Hal ini disebut sebagai langkah strategis
dan angin segar bagi upaya meningkatkan minat baca dan kemampuan literasi di sekolah.
Habib Syarif mengatakan, wajib baca buku siswa SD hingga SMA bukan sekadar pekerjaan rumah tambahan.
“Wajib membaca dan membuat resensi adalah cara membangun kemampuan berpikir kritis sekaligus menumbuhkan budaya literasi sejak dini,” kata Habib Syarif kepada wartawan, di Jakarta Jumat(21/11/2025).
Namun demikian, Habib Syarif menekankan bahwa kebijakan tersebut tidak akan efektif jika tidak dibarengi dengan pembenahan ekosistem perbukuan nasional. Ia menyoroti rendahnya tingkat akses buku bermutu bagi sebagian besar siswa, terutama di daerah tertinggal, terdepan dan terluar atau 3 T.
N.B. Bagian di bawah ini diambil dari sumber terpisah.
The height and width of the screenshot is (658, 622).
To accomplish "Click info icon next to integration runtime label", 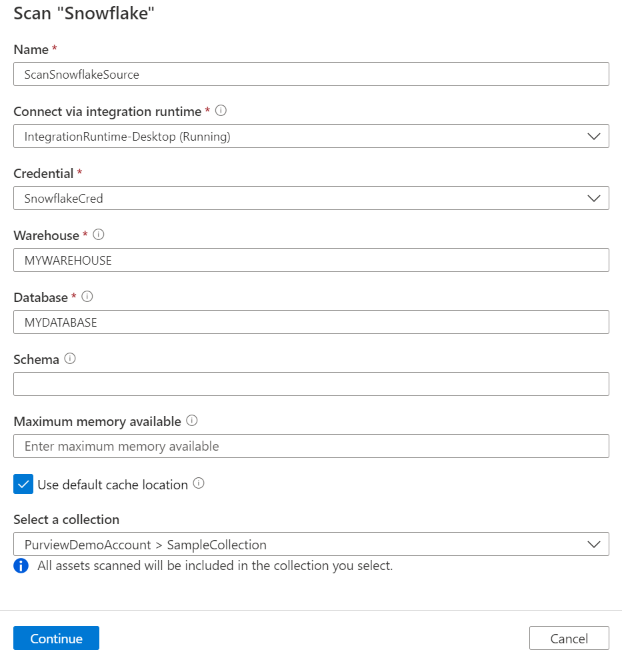I will 221,111.
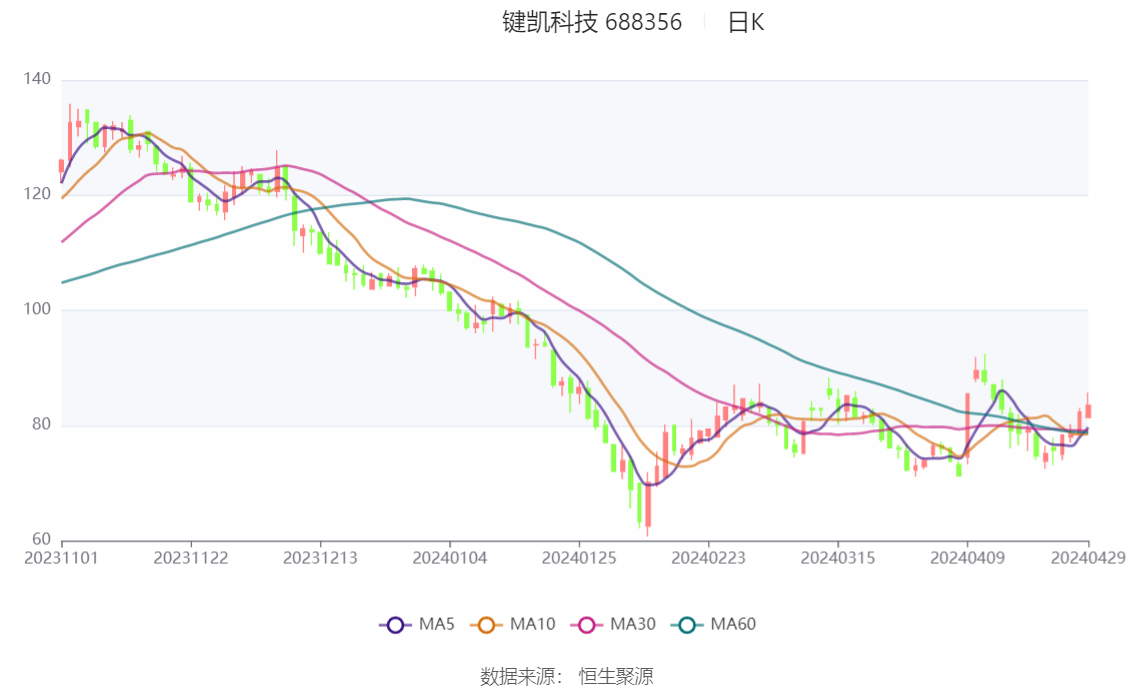1134x689 pixels.
Task: Click the 20231101 date axis label
Action: tap(61, 558)
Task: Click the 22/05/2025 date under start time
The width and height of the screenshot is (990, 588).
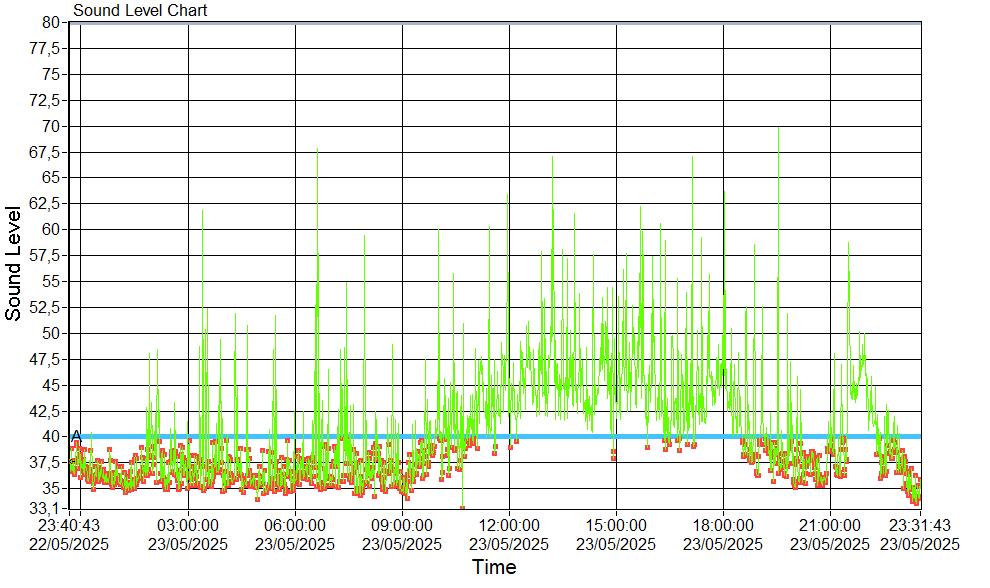Action: tap(68, 544)
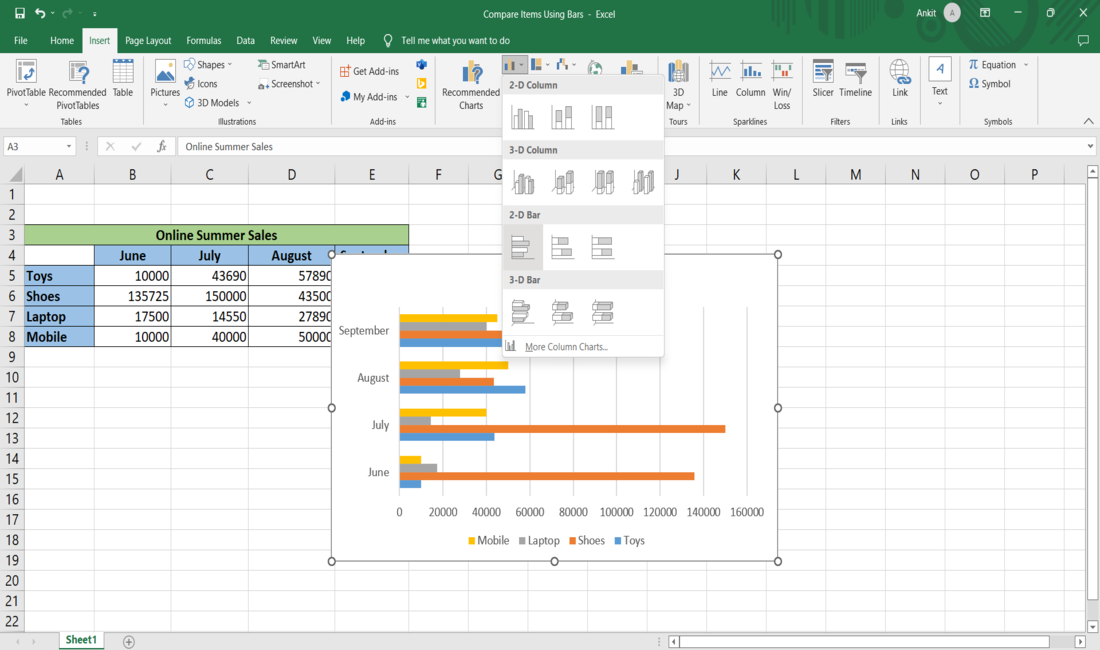
Task: Collapse the ribbon with the chevron
Action: [x=1088, y=121]
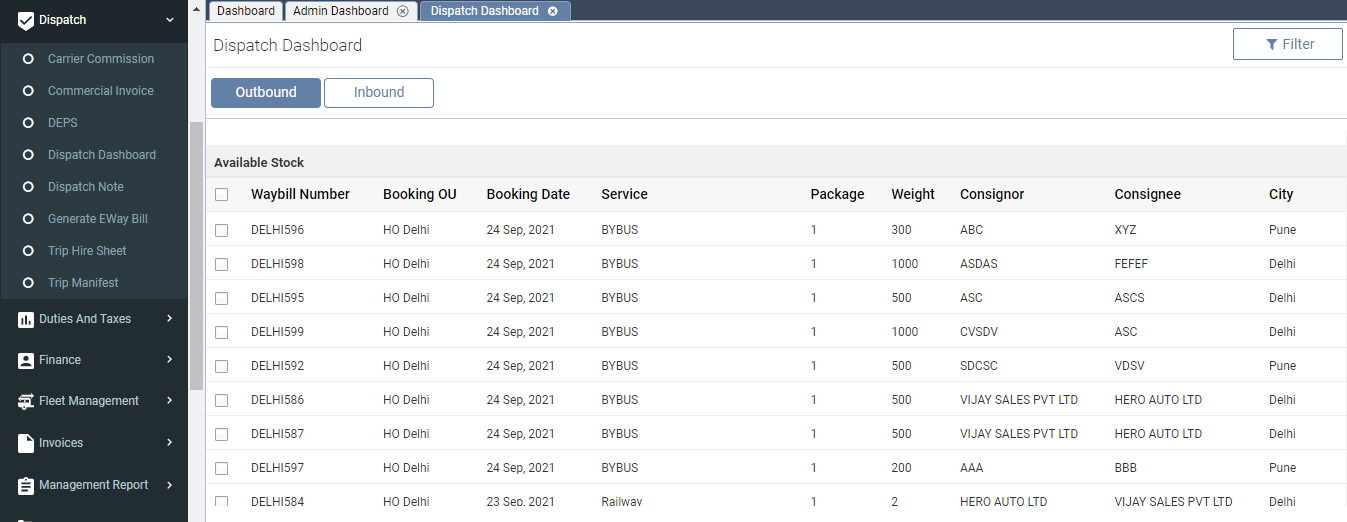1347x522 pixels.
Task: Open the Generate EWay Bill menu item
Action: [x=97, y=219]
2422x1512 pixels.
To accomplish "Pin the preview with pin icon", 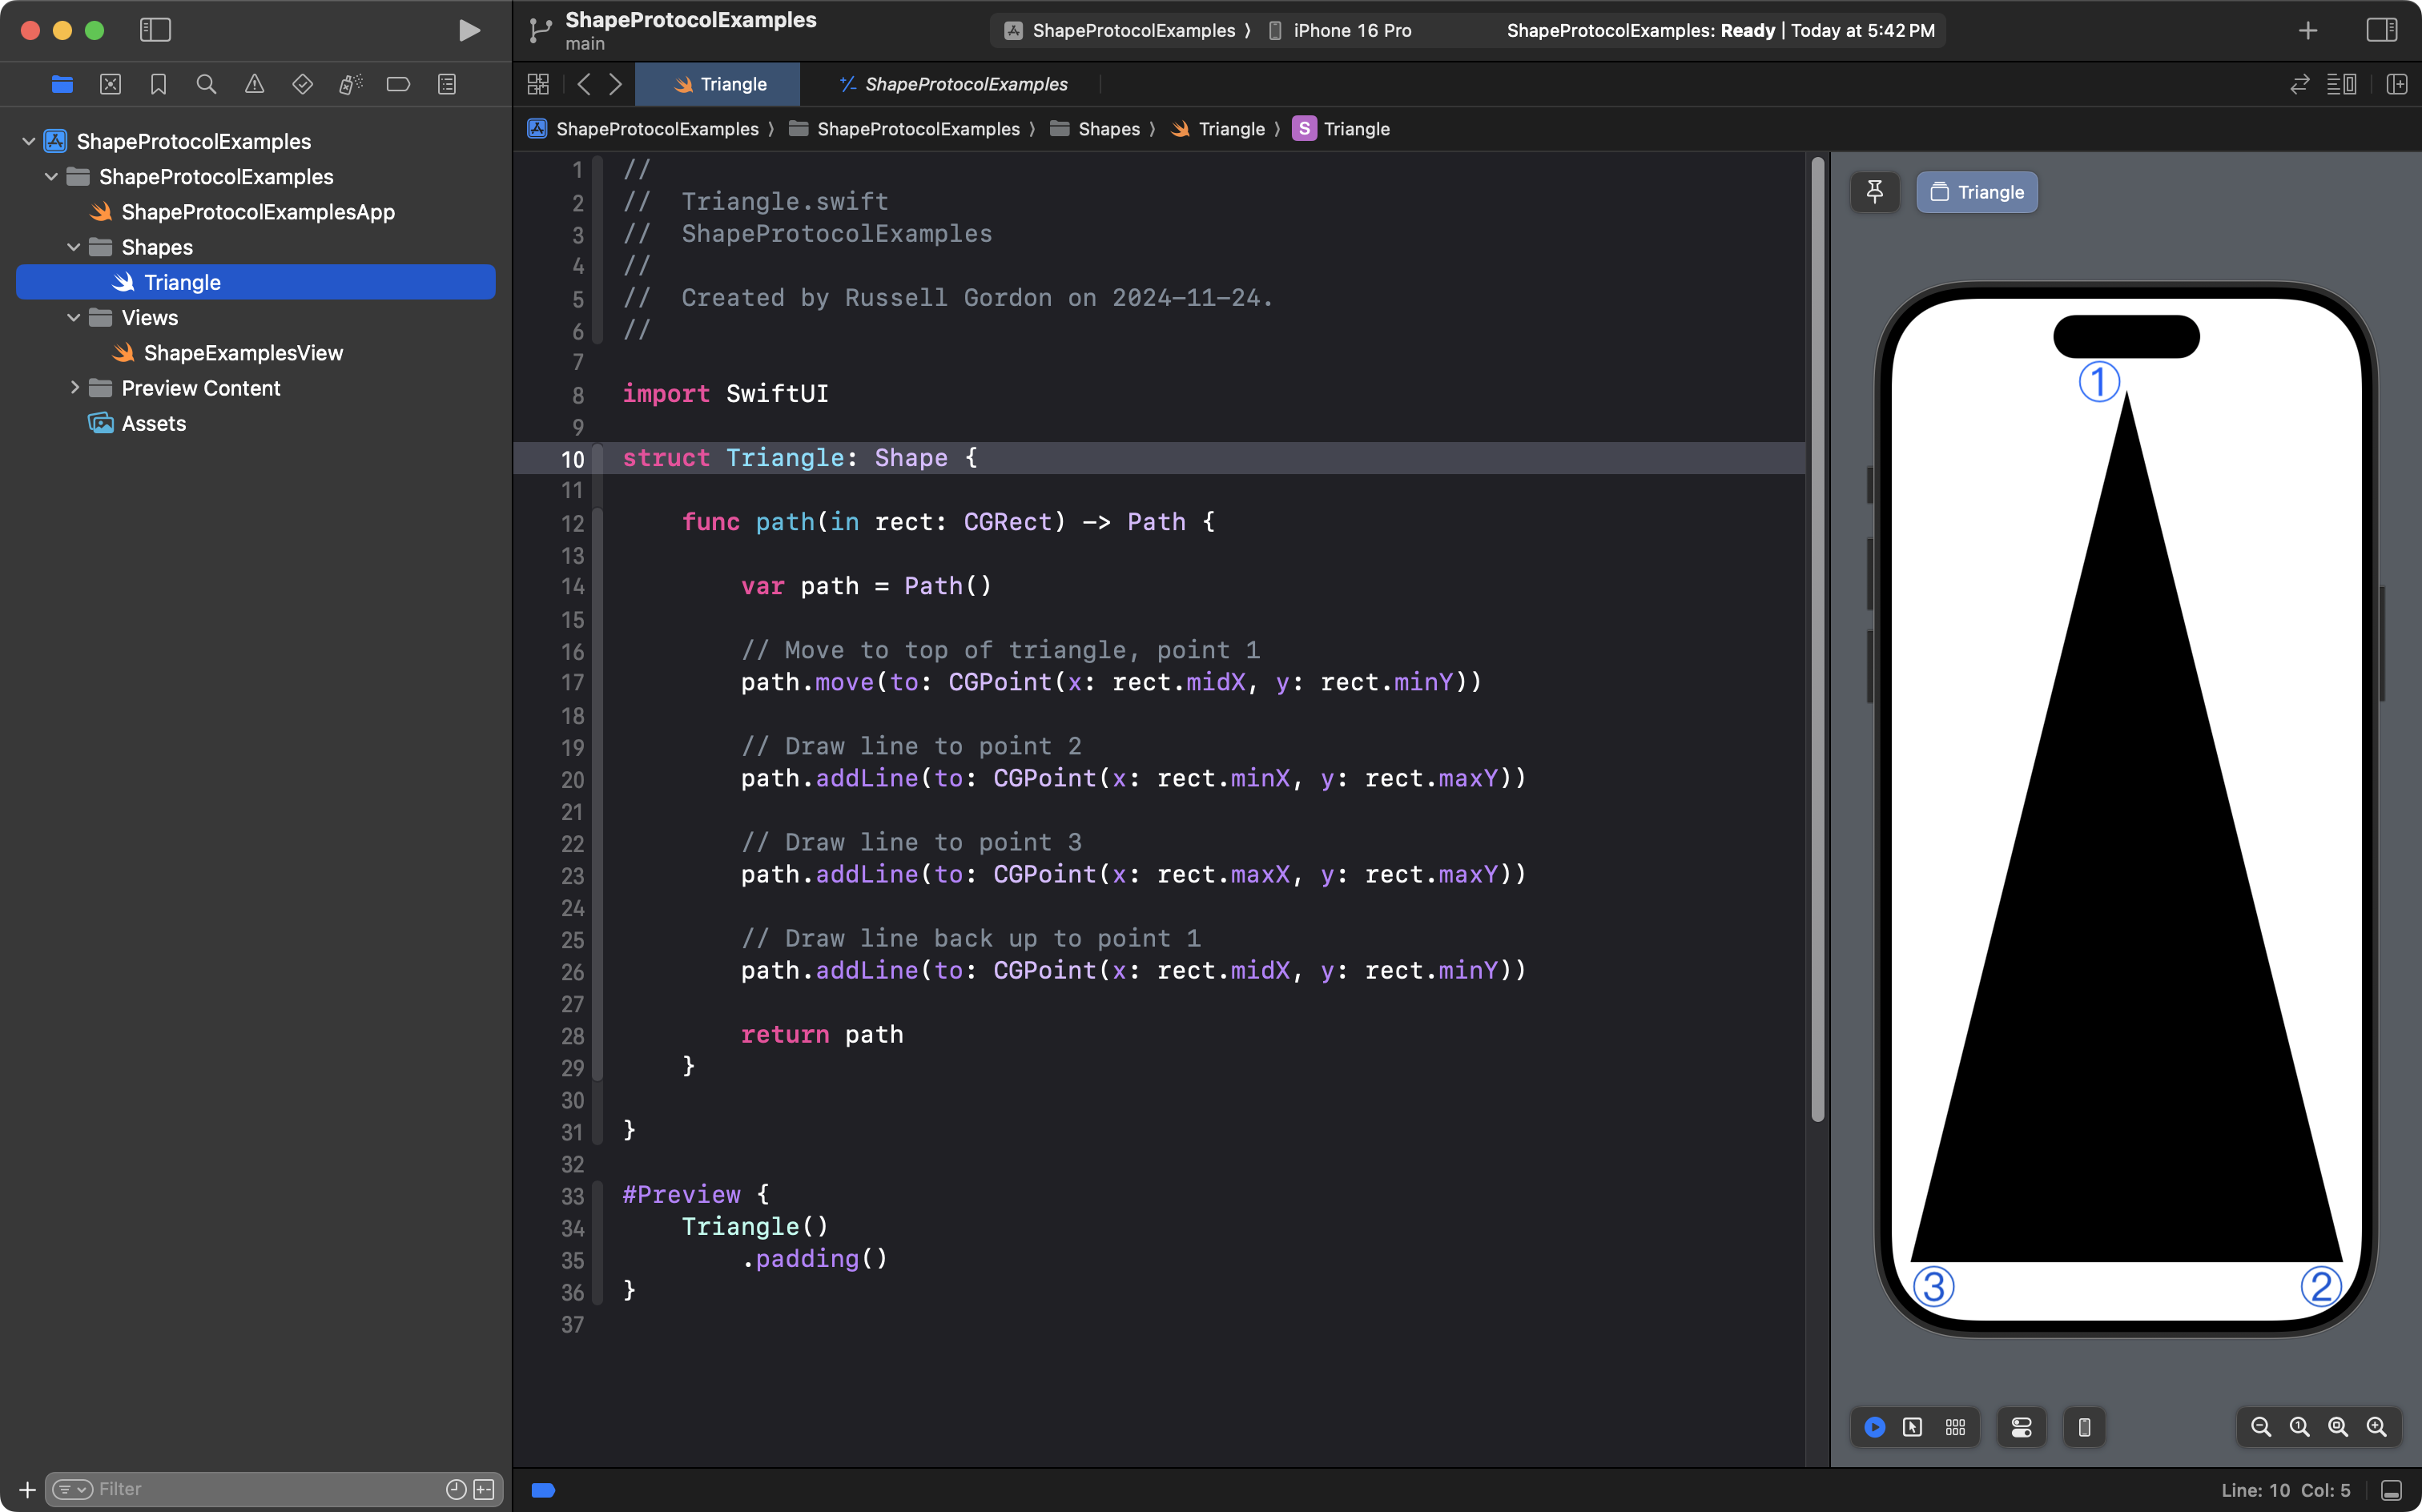I will [x=1875, y=192].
“Minat baca peserta didik tidak akan tumbuh jika buku yang tersedia sangat terbatas. Banyak sekolah belum punya perpustakaan layak, harga buku masih mahal, dan distribusi ke daerah terpencil belum merata. Pemerintah harus menjadikan akses terhadap buku bermutu sebagai prioritas,” tegasnya.
Legislator PKB itu menilai ada sejumlah tantangan harus segera diatasi agar kebijakan membaca dan membuat resensi bisa berjalan di lapangan.
Tantangan tersebut meliputi keterbatasan infrastruktur perpustakaan sekolah, kesiapan guru dalam membimbing proses literasi, serta ketimpangan akses digital untuk pemanfaatan buku elektronik.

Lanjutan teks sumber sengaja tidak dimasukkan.